TASK INPUT below:

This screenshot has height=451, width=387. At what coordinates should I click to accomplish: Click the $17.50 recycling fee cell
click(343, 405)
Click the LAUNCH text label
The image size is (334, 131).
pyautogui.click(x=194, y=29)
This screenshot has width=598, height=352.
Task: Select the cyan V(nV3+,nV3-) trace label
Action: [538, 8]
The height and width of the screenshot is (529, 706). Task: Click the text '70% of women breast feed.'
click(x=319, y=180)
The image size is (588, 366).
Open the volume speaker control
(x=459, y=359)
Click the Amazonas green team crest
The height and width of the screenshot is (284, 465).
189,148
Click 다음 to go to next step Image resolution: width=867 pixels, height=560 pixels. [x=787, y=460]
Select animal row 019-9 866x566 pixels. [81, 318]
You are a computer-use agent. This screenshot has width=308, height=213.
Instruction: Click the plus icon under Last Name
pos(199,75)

End of TASK INPUT.

» TASK REQUIREMENTS: Your answer should consist of the lines above that hold the word "pixels".

» TASK RESULT:
Click 다음 to go to next step Image resolution: width=867 pixels, height=560 pixels. [x=787, y=460]
Select animal row 019-9 866x566 pixels. [81, 318]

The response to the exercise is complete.